Häusliche Gewalt bezeichnet Gewaltstraftaten zwischen Personen, die in einer partnerschaftlichen Beziehung leben, die entweder noch besteht, sich in Auflösung befindet oder bereits aufgelöst ist (unabhängig vom Tatort, auch ohne gemeinsamen Wohnsitz) oder die (mit gemeinsamen Wohnsitz) in einem Angehörigenverhältnis zueinander stehen, soweit es sich nicht um Straftaten ausschließlich zum Nachteil von Kindern handelt (vgl. Ministerium für Inneres, Familie, Frauen und Sport des Saarlandes 2005). Dieses Gewalthandeln kann sowohl als systemisch-interaktionistisch und kontextabhängiges dynamisches Geschehen als auch als geschlechtsspezifische Form männlicher Lebensbewältigung (vgl. Böhnisch/Winter 1993; Gause/Schlottau 2002), die mit der Abwertung des und der Herrschaft über das andere Geschlecht einhergehen kann, beschrieben werden. Häusliche Gewalt wird vor allem durch ein systematisches Dominanz- und Kontrollverhalten begünstigt und selten als spontane Einzeltat verübt. Sie entsteht in mehr oder minder stabilen sozialen (Liebes-)Beziehungen, die durch ein Machtungleichgewicht gekennzeichnet sind und tritt in Zyklen auf (vgl. Walker 1979), weshalb Wiederholungsgefahr besteht (vgl. Henschel 2019, S. 27 f.).

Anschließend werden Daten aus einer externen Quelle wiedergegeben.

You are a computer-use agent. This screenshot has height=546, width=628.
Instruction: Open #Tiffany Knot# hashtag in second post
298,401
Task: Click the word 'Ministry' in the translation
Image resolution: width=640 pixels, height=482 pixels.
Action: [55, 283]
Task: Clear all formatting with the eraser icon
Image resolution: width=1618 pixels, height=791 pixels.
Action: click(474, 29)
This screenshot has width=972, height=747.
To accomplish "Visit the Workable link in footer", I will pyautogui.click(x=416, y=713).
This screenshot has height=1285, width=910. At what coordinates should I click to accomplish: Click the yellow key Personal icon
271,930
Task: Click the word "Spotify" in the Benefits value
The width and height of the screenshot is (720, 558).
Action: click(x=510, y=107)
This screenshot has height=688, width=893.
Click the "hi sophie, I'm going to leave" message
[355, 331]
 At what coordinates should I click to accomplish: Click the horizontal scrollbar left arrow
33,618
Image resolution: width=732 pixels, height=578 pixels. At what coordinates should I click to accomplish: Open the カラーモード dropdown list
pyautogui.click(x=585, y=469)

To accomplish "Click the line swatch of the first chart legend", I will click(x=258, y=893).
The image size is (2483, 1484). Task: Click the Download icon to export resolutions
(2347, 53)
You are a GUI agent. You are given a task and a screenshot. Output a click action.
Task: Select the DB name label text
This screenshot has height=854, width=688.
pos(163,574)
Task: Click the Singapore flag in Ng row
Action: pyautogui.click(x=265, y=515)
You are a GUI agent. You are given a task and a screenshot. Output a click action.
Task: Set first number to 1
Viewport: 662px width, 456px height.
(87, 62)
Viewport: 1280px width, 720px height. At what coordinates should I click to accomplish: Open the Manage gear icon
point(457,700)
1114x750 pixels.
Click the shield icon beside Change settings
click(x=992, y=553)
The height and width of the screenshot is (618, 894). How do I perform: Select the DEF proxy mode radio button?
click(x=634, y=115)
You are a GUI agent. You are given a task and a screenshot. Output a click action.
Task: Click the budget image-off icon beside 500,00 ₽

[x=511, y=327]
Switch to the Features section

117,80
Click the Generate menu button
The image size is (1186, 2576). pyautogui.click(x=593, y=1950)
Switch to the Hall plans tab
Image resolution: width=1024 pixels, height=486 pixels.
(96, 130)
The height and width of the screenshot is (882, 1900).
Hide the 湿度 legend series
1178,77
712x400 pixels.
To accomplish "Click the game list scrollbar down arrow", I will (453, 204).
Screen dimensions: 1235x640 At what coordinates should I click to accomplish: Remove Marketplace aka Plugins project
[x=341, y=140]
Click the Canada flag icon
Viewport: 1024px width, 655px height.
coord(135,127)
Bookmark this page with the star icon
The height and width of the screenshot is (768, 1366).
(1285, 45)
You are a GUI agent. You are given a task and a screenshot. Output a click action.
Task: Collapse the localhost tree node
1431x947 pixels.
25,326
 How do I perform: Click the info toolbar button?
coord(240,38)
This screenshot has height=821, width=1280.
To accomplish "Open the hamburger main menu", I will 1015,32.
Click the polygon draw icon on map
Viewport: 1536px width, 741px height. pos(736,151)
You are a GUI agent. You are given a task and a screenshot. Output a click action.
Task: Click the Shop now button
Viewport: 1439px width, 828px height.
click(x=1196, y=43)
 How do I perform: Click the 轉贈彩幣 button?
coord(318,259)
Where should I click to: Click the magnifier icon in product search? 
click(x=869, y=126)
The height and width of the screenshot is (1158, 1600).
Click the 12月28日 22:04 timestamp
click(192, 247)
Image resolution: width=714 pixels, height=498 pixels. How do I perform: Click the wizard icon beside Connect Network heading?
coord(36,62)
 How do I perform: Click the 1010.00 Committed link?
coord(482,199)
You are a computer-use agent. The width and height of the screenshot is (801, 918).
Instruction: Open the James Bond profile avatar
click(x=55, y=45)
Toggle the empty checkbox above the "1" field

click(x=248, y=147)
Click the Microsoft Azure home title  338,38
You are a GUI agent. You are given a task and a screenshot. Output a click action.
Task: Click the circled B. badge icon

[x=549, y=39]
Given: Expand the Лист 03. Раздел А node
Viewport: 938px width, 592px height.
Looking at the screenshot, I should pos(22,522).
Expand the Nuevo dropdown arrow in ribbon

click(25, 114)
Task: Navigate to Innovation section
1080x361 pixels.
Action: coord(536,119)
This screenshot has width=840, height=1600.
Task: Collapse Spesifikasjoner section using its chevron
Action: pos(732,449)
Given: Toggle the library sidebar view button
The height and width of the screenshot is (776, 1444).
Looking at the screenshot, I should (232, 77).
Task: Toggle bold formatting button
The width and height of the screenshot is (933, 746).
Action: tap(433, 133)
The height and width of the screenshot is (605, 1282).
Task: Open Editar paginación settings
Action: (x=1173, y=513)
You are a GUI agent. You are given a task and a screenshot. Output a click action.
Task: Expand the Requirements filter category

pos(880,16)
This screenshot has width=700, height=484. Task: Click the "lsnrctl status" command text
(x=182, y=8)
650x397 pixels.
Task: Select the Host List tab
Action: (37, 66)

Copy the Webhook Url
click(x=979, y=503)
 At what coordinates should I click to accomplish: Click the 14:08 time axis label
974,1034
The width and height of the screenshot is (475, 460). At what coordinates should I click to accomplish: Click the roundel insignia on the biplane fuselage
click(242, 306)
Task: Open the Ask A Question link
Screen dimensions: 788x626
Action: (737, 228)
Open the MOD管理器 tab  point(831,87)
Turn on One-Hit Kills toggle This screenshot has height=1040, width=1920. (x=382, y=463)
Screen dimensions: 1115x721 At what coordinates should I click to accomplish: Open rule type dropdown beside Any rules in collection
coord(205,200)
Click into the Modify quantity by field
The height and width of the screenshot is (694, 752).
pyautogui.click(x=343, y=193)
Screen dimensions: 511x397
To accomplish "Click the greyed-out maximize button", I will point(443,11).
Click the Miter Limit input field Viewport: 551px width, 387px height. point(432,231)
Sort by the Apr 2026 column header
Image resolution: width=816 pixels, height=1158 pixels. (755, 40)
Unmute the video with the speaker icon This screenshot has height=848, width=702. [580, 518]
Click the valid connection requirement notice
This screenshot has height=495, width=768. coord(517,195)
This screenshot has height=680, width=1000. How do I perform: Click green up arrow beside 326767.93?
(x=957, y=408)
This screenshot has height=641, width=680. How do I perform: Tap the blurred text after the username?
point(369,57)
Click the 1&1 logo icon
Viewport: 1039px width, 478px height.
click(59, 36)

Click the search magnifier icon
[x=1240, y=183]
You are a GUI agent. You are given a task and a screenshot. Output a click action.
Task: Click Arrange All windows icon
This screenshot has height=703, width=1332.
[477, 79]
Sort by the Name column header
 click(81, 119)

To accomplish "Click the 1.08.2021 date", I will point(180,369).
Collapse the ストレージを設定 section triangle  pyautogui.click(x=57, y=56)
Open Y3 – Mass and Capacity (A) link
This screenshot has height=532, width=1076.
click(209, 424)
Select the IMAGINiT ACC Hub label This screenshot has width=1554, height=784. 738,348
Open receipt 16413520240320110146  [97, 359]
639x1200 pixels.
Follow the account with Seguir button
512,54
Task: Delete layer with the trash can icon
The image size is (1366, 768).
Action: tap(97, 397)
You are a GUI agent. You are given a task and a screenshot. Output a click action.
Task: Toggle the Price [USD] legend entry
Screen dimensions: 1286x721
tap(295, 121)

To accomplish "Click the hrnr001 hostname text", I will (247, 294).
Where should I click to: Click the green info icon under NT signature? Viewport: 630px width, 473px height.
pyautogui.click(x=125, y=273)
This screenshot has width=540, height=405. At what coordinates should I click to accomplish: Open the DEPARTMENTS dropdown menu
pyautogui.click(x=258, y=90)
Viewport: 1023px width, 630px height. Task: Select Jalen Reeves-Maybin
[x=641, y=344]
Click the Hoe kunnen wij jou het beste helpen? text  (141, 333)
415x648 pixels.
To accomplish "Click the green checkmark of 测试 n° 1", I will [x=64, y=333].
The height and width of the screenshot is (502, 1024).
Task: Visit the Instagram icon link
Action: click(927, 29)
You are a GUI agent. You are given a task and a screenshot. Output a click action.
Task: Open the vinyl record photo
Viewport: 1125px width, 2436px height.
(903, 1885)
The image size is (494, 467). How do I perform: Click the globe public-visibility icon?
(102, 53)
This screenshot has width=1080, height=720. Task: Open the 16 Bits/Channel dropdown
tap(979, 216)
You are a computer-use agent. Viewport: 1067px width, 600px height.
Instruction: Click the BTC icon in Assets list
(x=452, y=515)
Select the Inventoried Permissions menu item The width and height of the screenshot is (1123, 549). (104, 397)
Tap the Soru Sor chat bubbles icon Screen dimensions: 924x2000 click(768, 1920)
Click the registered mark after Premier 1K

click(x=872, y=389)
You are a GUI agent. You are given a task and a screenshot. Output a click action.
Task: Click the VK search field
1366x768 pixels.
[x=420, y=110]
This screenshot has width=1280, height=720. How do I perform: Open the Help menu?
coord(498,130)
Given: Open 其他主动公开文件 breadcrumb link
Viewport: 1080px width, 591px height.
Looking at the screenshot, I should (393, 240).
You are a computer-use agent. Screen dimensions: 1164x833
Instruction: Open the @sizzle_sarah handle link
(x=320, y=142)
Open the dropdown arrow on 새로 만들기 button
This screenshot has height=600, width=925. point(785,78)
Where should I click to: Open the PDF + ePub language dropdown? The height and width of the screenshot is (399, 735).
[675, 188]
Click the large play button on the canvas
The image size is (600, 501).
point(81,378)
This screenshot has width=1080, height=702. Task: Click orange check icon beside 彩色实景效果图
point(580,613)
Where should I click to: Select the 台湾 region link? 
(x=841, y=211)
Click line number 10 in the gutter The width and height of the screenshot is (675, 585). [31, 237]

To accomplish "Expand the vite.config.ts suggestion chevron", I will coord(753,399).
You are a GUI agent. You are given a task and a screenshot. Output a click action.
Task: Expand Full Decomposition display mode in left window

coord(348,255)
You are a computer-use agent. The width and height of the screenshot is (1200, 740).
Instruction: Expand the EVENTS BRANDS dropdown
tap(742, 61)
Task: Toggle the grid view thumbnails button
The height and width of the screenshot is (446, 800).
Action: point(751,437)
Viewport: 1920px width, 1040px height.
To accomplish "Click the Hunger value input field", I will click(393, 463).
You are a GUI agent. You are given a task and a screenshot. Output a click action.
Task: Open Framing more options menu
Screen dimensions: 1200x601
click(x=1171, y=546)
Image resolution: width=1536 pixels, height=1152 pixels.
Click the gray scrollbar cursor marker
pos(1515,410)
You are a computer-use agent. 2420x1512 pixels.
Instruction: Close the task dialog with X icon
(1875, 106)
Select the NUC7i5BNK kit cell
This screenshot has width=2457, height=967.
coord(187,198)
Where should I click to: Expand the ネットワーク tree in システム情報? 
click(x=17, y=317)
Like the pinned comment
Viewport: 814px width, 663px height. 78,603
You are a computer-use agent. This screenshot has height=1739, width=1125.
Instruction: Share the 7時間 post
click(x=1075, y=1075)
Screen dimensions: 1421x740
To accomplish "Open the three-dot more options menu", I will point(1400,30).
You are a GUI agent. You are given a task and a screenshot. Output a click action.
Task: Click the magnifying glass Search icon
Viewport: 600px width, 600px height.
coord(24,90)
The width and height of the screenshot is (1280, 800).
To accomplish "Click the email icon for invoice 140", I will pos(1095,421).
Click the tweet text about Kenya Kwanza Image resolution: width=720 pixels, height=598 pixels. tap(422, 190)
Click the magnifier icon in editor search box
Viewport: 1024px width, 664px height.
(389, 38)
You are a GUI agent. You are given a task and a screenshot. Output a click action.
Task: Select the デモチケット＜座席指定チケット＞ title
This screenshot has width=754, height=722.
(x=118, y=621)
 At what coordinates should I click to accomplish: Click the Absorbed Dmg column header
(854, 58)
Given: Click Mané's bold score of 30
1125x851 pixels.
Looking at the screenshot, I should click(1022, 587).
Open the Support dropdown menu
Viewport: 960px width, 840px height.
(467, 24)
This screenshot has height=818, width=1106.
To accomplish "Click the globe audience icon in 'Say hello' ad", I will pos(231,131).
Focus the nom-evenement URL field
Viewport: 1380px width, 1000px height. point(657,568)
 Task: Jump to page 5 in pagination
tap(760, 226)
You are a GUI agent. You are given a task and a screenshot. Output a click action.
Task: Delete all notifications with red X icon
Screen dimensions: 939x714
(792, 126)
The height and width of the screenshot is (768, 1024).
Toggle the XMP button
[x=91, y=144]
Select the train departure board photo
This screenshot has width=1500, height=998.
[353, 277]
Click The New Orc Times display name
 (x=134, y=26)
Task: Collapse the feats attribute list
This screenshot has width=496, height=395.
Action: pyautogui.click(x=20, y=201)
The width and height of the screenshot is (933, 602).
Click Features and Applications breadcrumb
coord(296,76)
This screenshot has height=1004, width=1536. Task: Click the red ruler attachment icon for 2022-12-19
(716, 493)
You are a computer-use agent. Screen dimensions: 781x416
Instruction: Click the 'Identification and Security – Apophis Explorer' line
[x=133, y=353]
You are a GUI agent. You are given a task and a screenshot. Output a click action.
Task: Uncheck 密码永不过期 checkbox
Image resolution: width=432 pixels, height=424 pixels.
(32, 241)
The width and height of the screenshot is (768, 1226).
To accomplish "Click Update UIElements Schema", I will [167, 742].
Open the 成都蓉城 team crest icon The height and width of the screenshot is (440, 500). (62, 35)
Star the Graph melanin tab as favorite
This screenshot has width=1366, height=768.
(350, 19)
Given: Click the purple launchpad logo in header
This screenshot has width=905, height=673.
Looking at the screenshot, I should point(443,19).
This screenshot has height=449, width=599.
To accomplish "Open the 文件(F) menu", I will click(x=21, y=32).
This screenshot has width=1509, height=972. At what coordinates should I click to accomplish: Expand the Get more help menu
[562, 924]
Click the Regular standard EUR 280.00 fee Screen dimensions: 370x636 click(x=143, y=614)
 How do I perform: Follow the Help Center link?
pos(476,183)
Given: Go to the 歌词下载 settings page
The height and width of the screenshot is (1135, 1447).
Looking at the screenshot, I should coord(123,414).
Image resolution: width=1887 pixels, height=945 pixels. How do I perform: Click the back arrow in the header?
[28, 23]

Häusliche Gewalt (Domestic Violence) wird gemäß dieser Definition also als Partnerschaftsgewalt verstanden, auch wenn sich in der Literatur hierzu weitere Begrifflichkeiten verzeichnen lassen, wie z. B. der Begriff Familiengewalt oder auch Gewalt im sozialen Nahraum. Mitunter werden unter dem Begriff der häuslichen Gewalt auch unterschiedliche Formen der Kindeswohlgefährdung erfasst. Die Autorin erachtet es jedoch aus analytischen Erwägungen und aufgrund von unterschiedlichen Auffassungen innerhalb der Kinderschutzdebatten als hilfreich, häusliche Gewalt nicht von vornherein mit Kindesmisshandlung oder Kindesvernachlässigung gleichzusetzen. Auch wenn es bei dem Phänomen der häuslichen Gewalt um die gleichberechtigten Ansprüche von Gerechtigkeit und Hilfe für Frauen und ihre Kinder geht, auf die der Staat und das Gemeinwesen durch abgestimmtes, zeitnahes Vorgehen, durch Rechtsmittel und Sanktionen, aber auch durch Stärkung und Bereitstellung von Ressourcen für die von Gewalt Betroffenen reagieren muss, um den Opfern Schutz und Sicherheit zu gewährleisten (vgl. Stövesand 2007), so ermöglicht ein differenzierter Blick auf das Phänomen hinsichtlich Präventions- und Interventionsangeboten auch unterschiedliche Zugänge.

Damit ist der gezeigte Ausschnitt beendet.